We watched as nervous reporters wearing vests and helmets began telling us what was happening. We could hear explosions in the background.
Since then, I have been captivated by this story and inspired by the amazing leaders and citizens of Ukraine as they fight to fend off a bully invading their sovereign nation in an unprovoked attack.
I have to say that prior to this situation I didn’t really devote much thought to Ukraine. I didn’t really have any opinions about the country or its people. I do know that Maks Chmerkovskiy from Dancing With the Stars is Ukrainian. 🙂 That was about the extent of my knowledge.
I was aware this situation was developing and had no doubt it would eventually escalate. I strongly and correctly believed that the moment the Olympics were over, Putin would invade Ukraine.
I doubted that even he was reckless enough to do it during the Olympics, though there have been acts of terrorism and violence in the Olympic Games in the past.

> TASKS AND EXERCISES
1. In the passage about Ukraine, who from Dancing With the Stars is said to be Ukrainian?
2. Return, word for word, the portion of the passage about Ukraine between "We watched as" and "an unprovoked attack.", inclusive.

> DATA SEGMENT
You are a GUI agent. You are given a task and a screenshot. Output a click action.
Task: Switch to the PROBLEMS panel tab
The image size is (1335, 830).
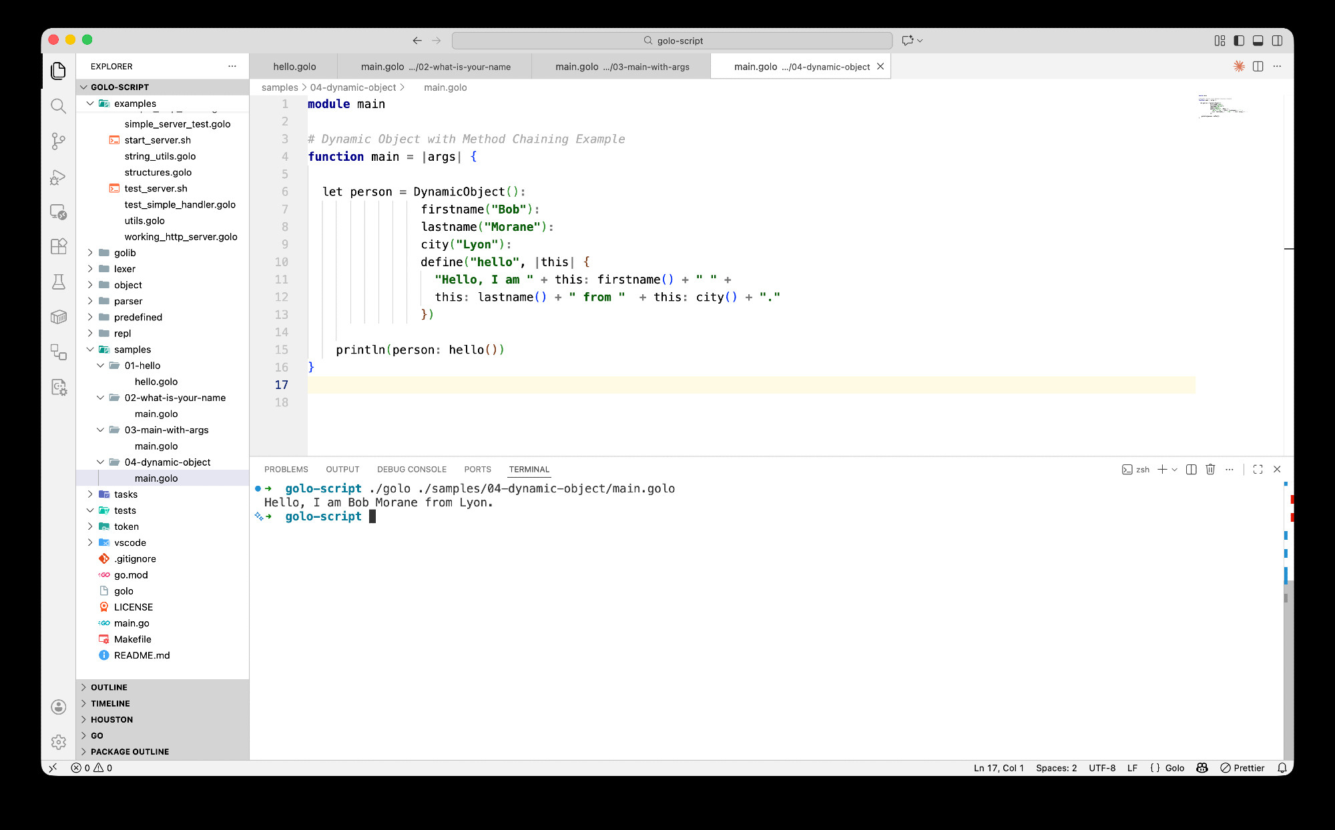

> FINAL RESULTS
1. Maks Chmerkovskiy

2.
We watched as nervous reporters wearing vests and helmets began telling us what was happening. We could hear explosions in the background.
Since then, I have been captivated by this story and inspired by the amazing leaders and citizens of Ukraine as they fight to fend off a bully invading their sovereign nation in an unprovoked attack.